Is your marketing strategy within the legal bounds? Here are five tips you need to keep in mind to keep you out of the legal traps in marketing.
Episode Highlights:
- No. 1: Misleading or Deceptive Marketing
- Things that are less commonly understood to be potentially misleading or deceptive
- No. 2: Being exposed in social media
- No. 3: Copyright Infringement
- No. 4: Spam Laws
- No. 5: Protecting Your Brand
- Tips on Legal Traps in Marketing 101
Hi, it’s Joanna Oakey here and welcome back to Talking Law. Today we are talking about the legal traps in marketing. The top five things that you need to be mindful of when marketing your business or product.
No. 1: Misleading or Deceptive Marketing
First trap, number one – is your marketing misleading or deceptive?
In Australia, we have legislation called the Australian Consumer Law, which prohibits an organization from engaging in misleading or deceptive conduct. And it’s actually the best known and most litigated provision in the Australian Consumer Law in Australia.
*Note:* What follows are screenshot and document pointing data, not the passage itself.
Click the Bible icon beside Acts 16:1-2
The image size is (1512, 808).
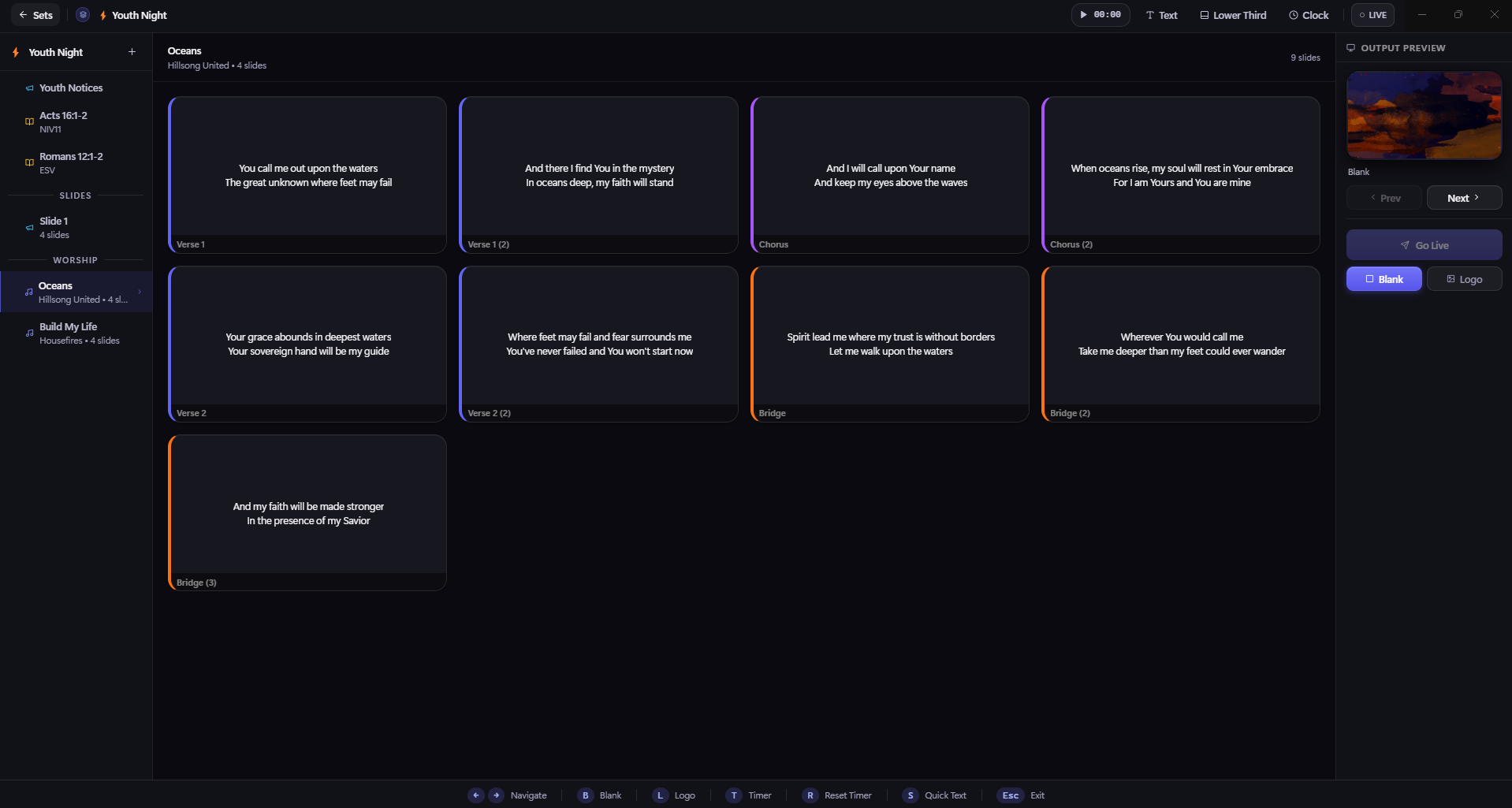[x=29, y=121]
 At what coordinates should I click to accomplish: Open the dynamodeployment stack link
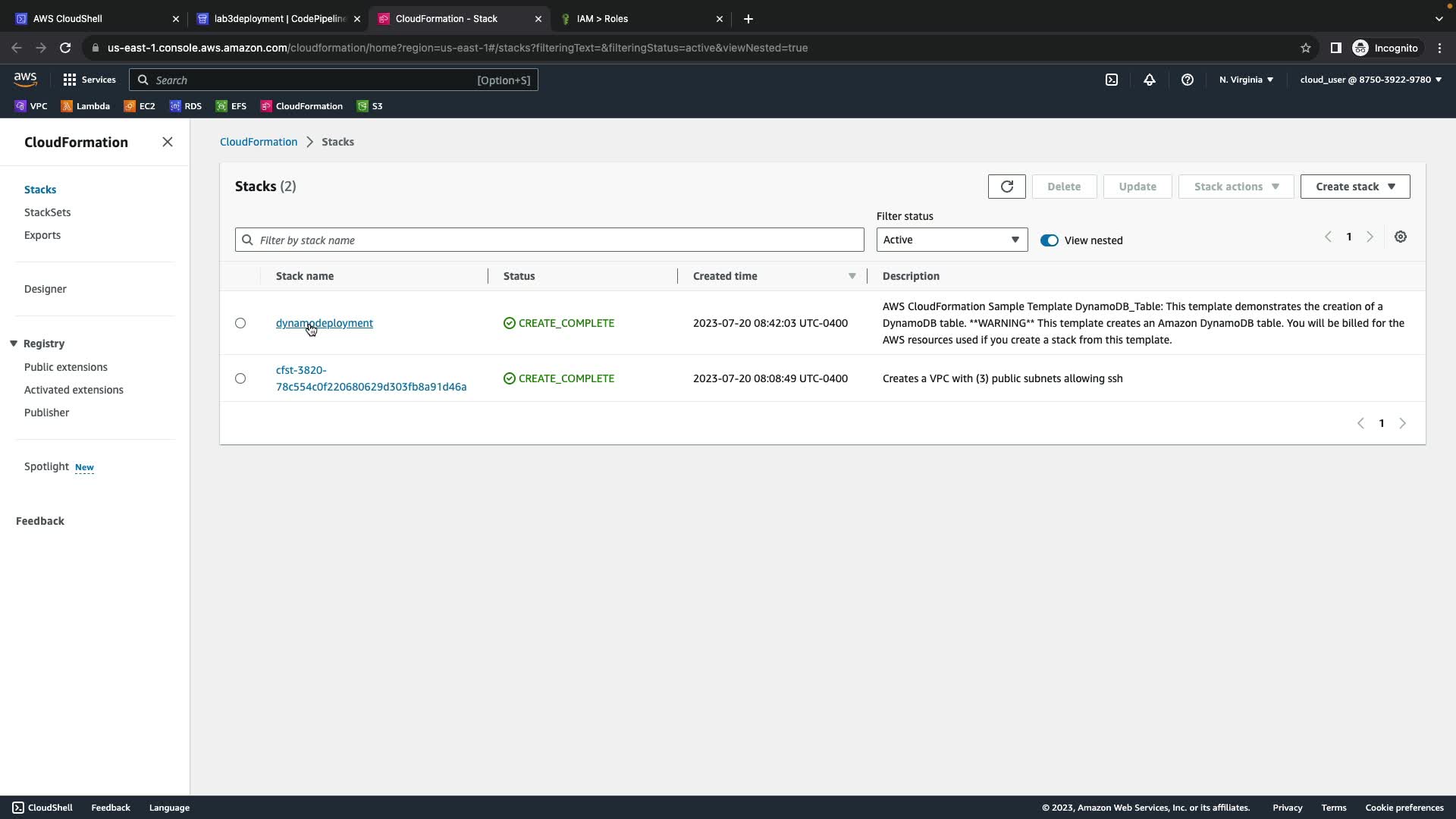324,323
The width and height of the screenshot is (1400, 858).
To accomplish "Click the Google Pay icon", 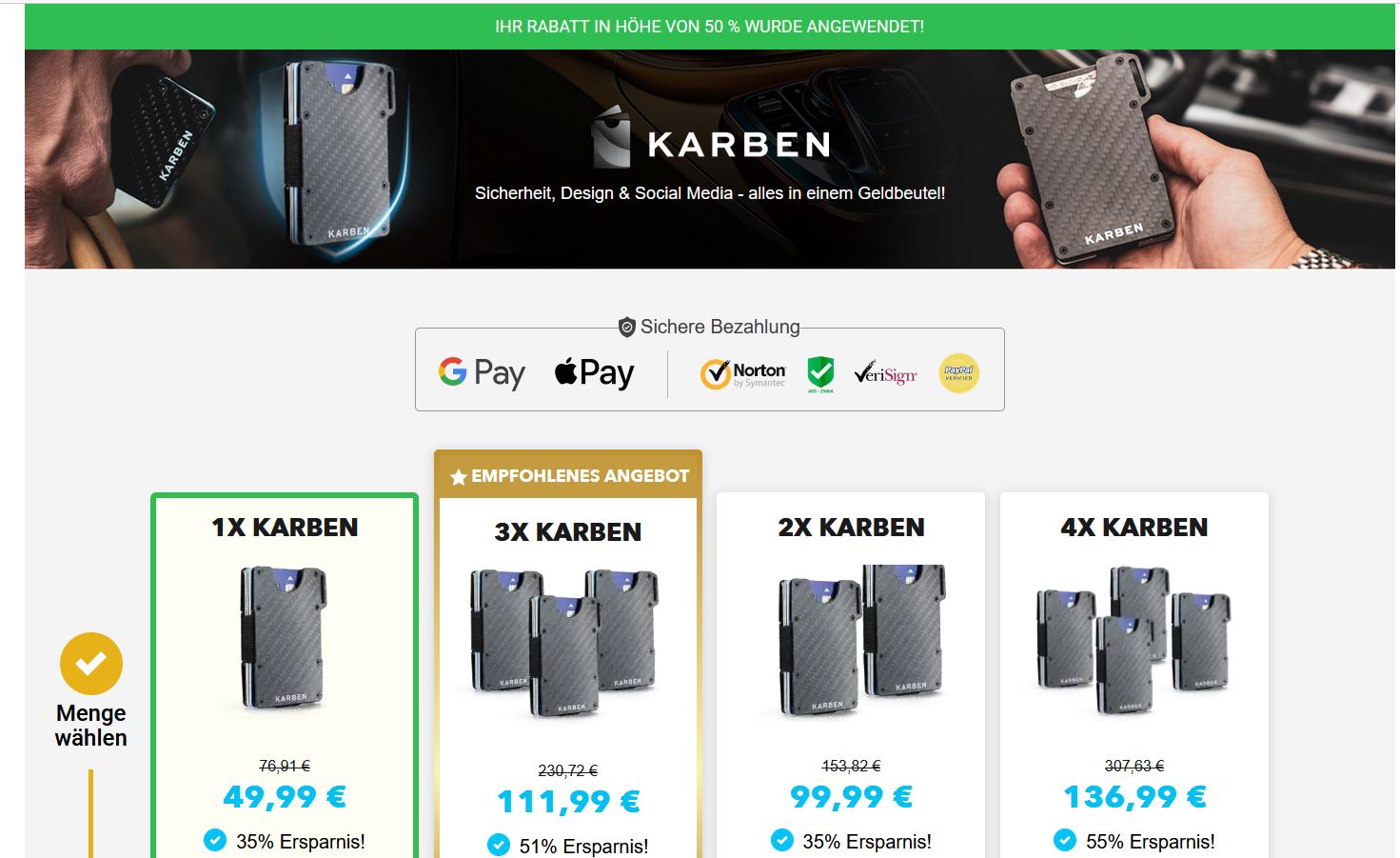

What if you’re based overseas? Well, you can be fairly certain where ever you’re based that the jurisdiction that you are based in will have laws that are similar to Australian Consumer Laws in relation to preventing misleading or deceptive conduct.
So why avoid misleading and deceptive conduct?
Other than the obvious that you’re in breach of legislation and exposing yourself to large fines, you’re also at risk of refund requests, chargebacks and just plain unhappy customers. So looking at your advertising and marketing efforts before you press post or send them out is a very sensible thing to do.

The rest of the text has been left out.